**WORK TO COMPLETE:** Copy every line from the one containing "You are a computer-use agent. The image" down to the end of the lines, including both ends.

**TASK INPUT:**

══════

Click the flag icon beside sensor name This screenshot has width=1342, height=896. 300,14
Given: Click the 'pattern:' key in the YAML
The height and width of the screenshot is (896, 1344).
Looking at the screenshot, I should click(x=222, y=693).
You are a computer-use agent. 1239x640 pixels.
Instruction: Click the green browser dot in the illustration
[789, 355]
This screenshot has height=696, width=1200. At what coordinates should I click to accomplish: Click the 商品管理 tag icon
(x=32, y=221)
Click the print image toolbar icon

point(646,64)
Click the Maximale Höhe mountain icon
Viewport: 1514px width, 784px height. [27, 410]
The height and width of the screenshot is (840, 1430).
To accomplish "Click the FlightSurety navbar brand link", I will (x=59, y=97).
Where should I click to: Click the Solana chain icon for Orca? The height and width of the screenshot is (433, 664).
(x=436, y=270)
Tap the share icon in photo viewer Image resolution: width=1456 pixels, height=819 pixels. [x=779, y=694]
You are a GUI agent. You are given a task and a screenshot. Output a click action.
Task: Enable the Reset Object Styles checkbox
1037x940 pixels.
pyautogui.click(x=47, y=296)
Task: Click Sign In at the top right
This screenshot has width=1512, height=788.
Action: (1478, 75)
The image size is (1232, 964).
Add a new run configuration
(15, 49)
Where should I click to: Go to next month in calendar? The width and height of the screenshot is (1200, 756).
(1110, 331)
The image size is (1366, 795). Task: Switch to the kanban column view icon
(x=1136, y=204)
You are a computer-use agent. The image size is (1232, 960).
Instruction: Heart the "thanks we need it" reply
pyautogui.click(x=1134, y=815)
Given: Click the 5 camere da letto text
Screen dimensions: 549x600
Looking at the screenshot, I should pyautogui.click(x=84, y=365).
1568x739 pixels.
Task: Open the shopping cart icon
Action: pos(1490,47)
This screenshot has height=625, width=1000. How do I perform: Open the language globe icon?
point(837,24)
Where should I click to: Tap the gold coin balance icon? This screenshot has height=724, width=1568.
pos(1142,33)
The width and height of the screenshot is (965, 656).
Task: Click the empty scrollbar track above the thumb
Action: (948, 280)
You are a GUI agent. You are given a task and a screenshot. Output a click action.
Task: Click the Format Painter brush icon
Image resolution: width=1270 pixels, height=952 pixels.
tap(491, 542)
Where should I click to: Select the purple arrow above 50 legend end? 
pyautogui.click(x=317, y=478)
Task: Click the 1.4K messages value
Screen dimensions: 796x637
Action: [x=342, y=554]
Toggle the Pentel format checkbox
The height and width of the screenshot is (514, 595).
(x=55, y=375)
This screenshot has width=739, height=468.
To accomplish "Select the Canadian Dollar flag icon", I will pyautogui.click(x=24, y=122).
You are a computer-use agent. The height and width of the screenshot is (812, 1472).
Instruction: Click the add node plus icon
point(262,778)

══════

**REPLY TO THE TASK:**
You are a computer-use agent. The image size is (1232, 960).
Instruction: Heart the "thanks we need it" reply
pyautogui.click(x=1134, y=815)
Given: Click the 5 camere da letto text
Screen dimensions: 549x600
Looking at the screenshot, I should pyautogui.click(x=84, y=365).
1568x739 pixels.
Task: Open the shopping cart icon
Action: pos(1490,47)
This screenshot has height=625, width=1000. How do I perform: Open the language globe icon?
point(837,24)
Where should I click to: Tap the gold coin balance icon? This screenshot has height=724, width=1568.
pos(1142,33)
The width and height of the screenshot is (965, 656).
Task: Click the empty scrollbar track above the thumb
Action: (948, 280)
You are a GUI agent. You are given a task and a screenshot. Output a click action.
Task: Click the Format Painter brush icon
Image resolution: width=1270 pixels, height=952 pixels.
tap(491, 542)
Where should I click to: Select the purple arrow above 50 legend end? 
pyautogui.click(x=317, y=478)
Task: Click the 1.4K messages value
Screen dimensions: 796x637
Action: [x=342, y=554]
Toggle the Pentel format checkbox
The height and width of the screenshot is (514, 595).
(x=55, y=375)
This screenshot has width=739, height=468.
To accomplish "Select the Canadian Dollar flag icon", I will pyautogui.click(x=24, y=122).
You are a computer-use agent. The height and width of the screenshot is (812, 1472).
Instruction: Click the add node plus icon
point(262,778)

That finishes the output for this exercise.